Quoted passage
START

OnTrees's privacy policy says it will analyse your bank data "to provide information about third-party products or services that you might find interesting; and use the content to create and analyse aggregated data about their users provided that you are not identifiable from the aggregated data". Money Dashboard's privacy policy is clearer: "We also use personal information in performing statistical analysis of users' behaviour as a whole; and to help in the creation of anonymised statistical data which we may use at our discretion (including licensing to third parties)."

Charlotte Oates, marketing and communications manager at OnTrees, says her company is trying to strike a balance between providing users with a free service and generating revenue. "At the moment we're not sharing the data with anyone because we're in the early stages of our business," she tells me.

But OnTrees – which was acquired by financial service comparison site Moneysupermarket in April – might eventually leverage user data to sell financial products through Moneysupermarket, says Oates. Under this scenario, OnTrees would collect a commission on any sales leads that it might generate.

"There's a dashboard in OnTrees that shows how much money has come into your account over the last 30 days and how much has gone out," Oates explains. "If we see that over the past 90 days more money has come into someone's account than gone out, we could tell the customer 'why don't you think of opening one of these savings accounts?' That's the sort of recommendation we plan to make. But it's not something we are currently doing."

Jeffrey Chester of the Centre for Digital Democracy is sceptical of OnTrees and its parent company, Moneysupermarket. "Whatever OnTrees is saying needs to be looked at in the context of what its owner, Moneysupermarket, is actually doing," Chester says. "Its business model today might very well be narrow, but it is part of a larger financial apparatus that's designed to sell your data. These apps are digital Trojan horses. They are promising you the convenience of an effective online tool but they are really there to spy on you and engage in predatory lending practices, which the UK has a large problem with."

While apps like OnTrees remain free, the value of such companies grows with every additional bit of data they collect. And although there are not yet any global standards for attaching a monetary value to data, this seems likely to change. As a World Economic Forum report pointed out some years back: "Personal data will be the new 'oil' – a valuable resource of the 21st century. It will emerge as a new asset class touching all aspects of society."

Oates at OnTrees agrees: "Data is a huge asset right now. It's absolutely a marketable asset. When we originally set up the business we knew that the data we would be getting from our customers would be very valuable."

But she says the company risks alienating its users if it uses the data indiscriminately. "People in the UK care a lot about privacy. A lot of our customers call us to ask how we will use their data. I think there are big concerns. We're focused on growing our market and our user-base right now, before we would start challenging the privacy relationship we have with our users."

App makers might want to adopt clearer and more straightforward data usage policies to address privacy concerns. A good place to start is to do away with the term "anonymised statistical data" – a prevalent but essentially meaningless term that appears over and over in apps' terms of use. Professor Latanya Sweeney of Harvard University proved the term meaningless more than a decade ago when she demonstrated that 87% of all Americans could be uniquely identified using only three bits of information: their postcodes, birth dates and gender. So now imagine how much these free apps might know about you if you give them access to all your credit cards, bank accounts, and loans. Throw in GPS location data that the apps might also collect and you have a pretty complete picture of a person's life.

END

Given request A
Shift every coordinate in the listing below by adding 26 to each number, and reproduce every line of the listing with that change, leaving the pictures out.

Given records
START

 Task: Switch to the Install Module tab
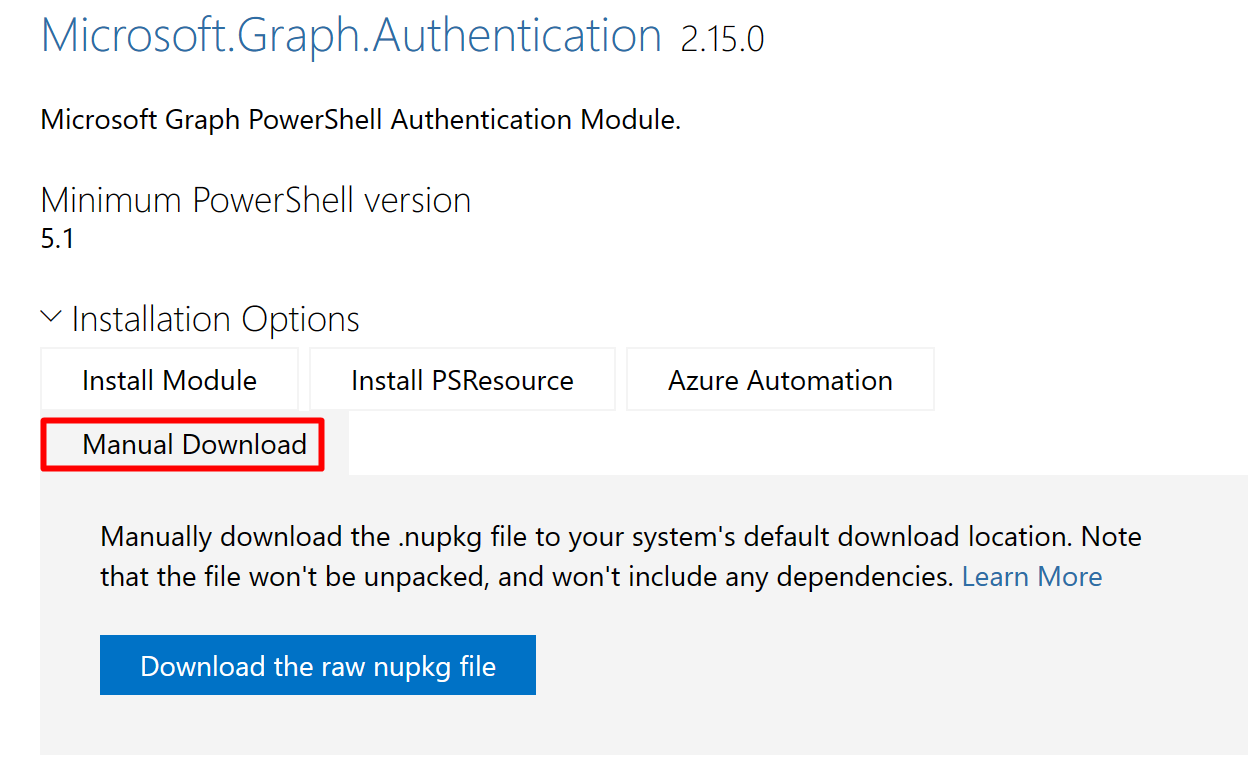(169, 380)
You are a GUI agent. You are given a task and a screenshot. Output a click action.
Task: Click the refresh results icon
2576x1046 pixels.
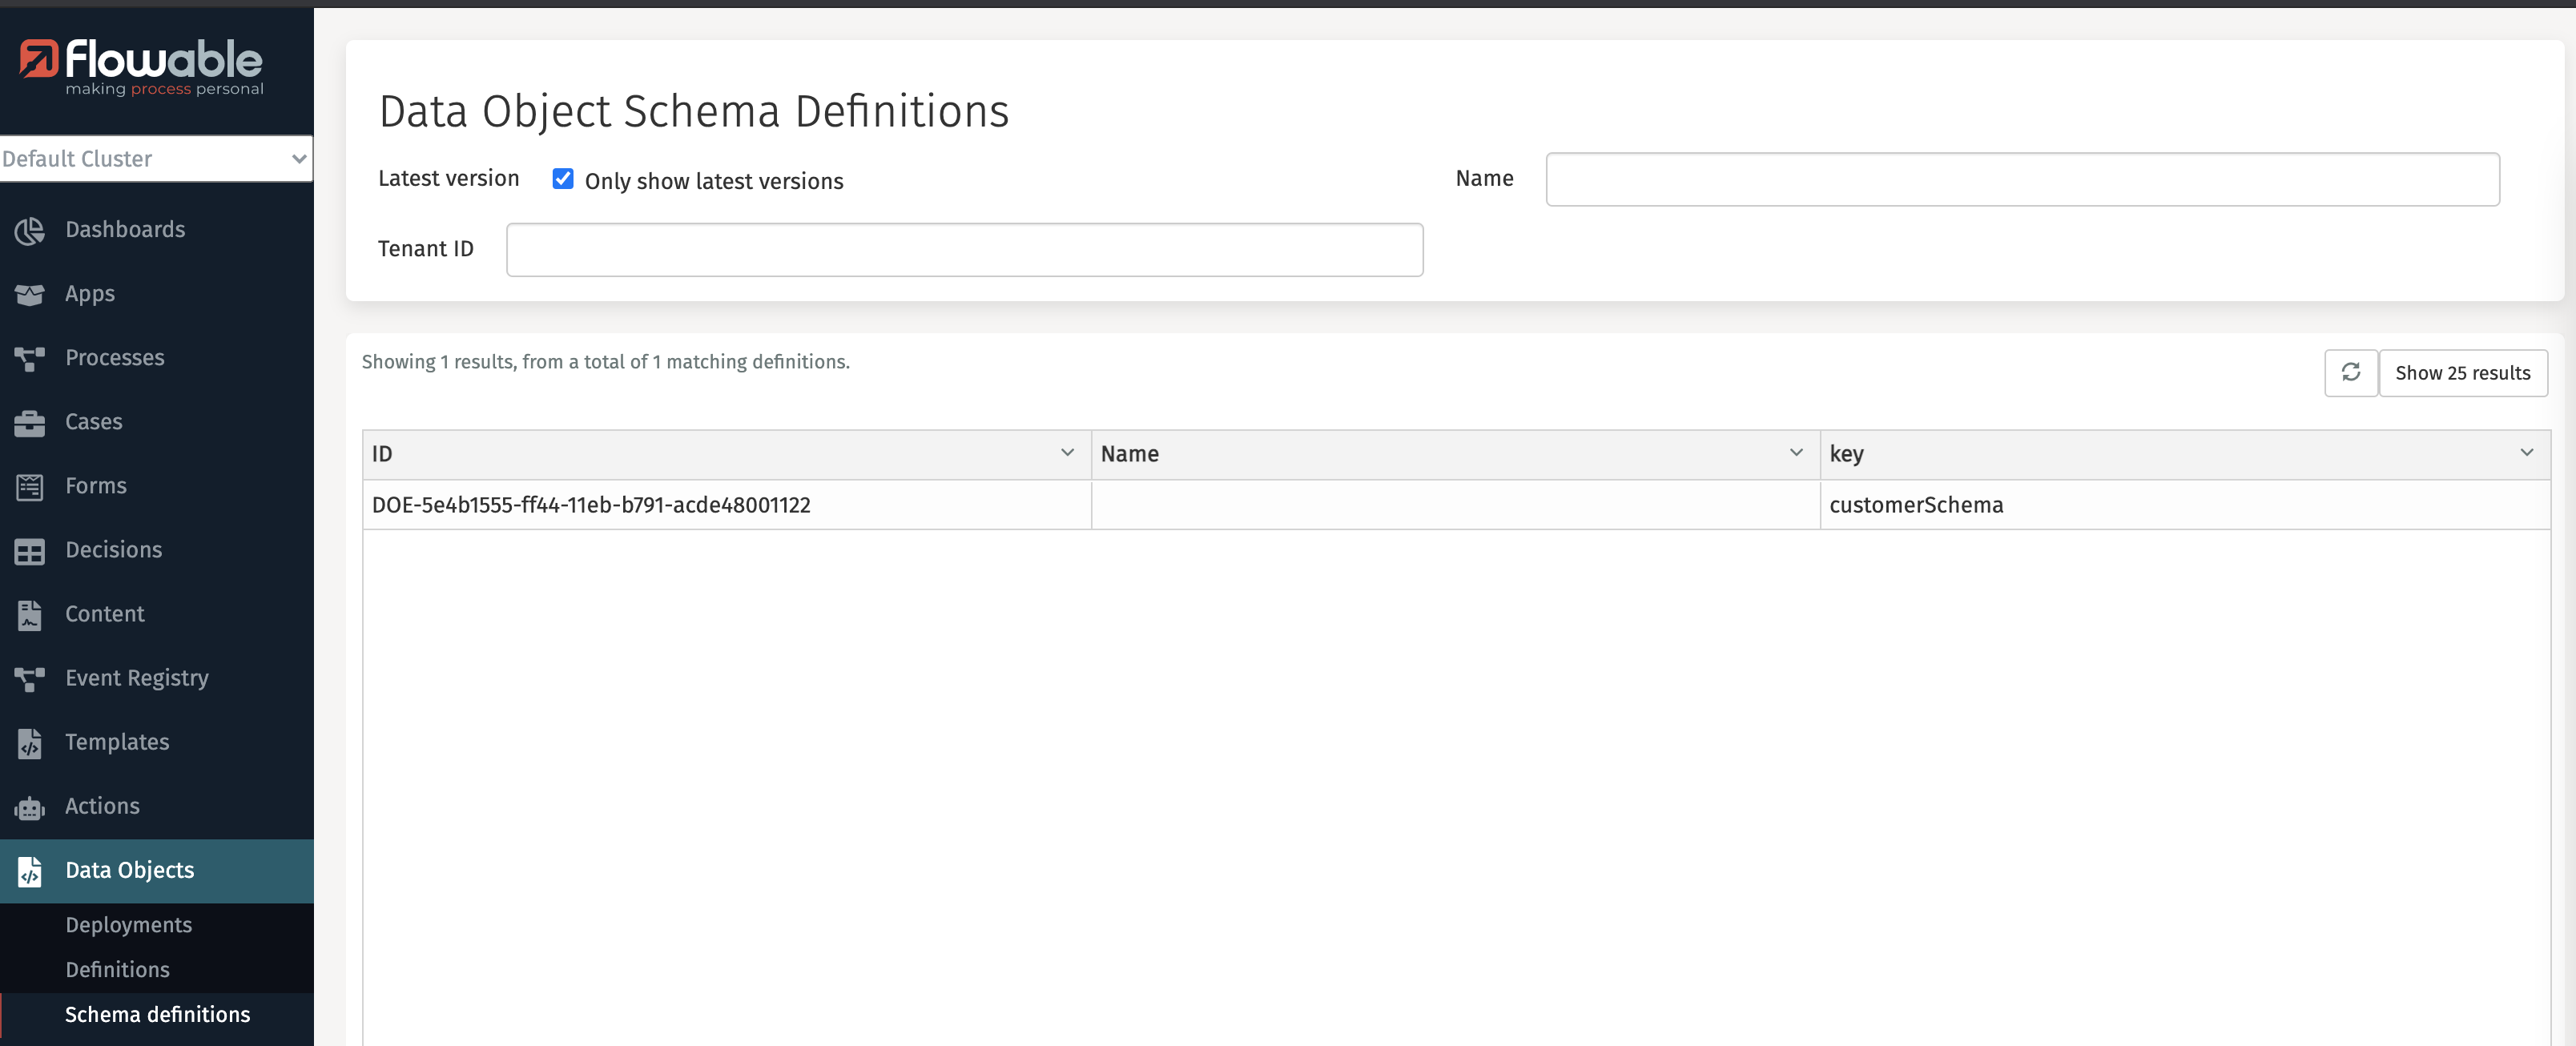point(2350,372)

END

Given request B
Pick up the article on money-management apps and their use of customers' bank data, continuing on from its final sentence above.

Final answer A
 Task: Switch to the Install Module tab
(195, 406)
You are a GUI agent. You are given a task and a screenshot. Output a click action.
Task: Click the refresh results icon
2576x1046 pixels.
point(2376,398)

Final answer B
As UK finance app developers consider ways to make money from the vast pools of data they hold on users, they are closely following how a Zurich-based startup is moving ahead with its own monetisation plans. The Numbrs app – available only in Germany at the moment – resembles OnTrees, with one added feature: you can make payments and move money to and from your bank accounts from within the app. The company says it has begun testing ways to use the trove of data it collects on its users to help insurance companies better assess risk when selling health, life, and liability insurance policies. So if you're spending too much money at McDonald's, or visiting your local pub too many times a month, Numbrs will know – and so will your insurance company.

Charlotte Oates of OnTrees said she doesn't see her company going in this direction because of privacy concerns in the UK. "That's probably not something that we would do at the moment. There are big security concerns in the UK, and it's a very different market. People here are still a little hesitant to move their money around with apps and use their data this way."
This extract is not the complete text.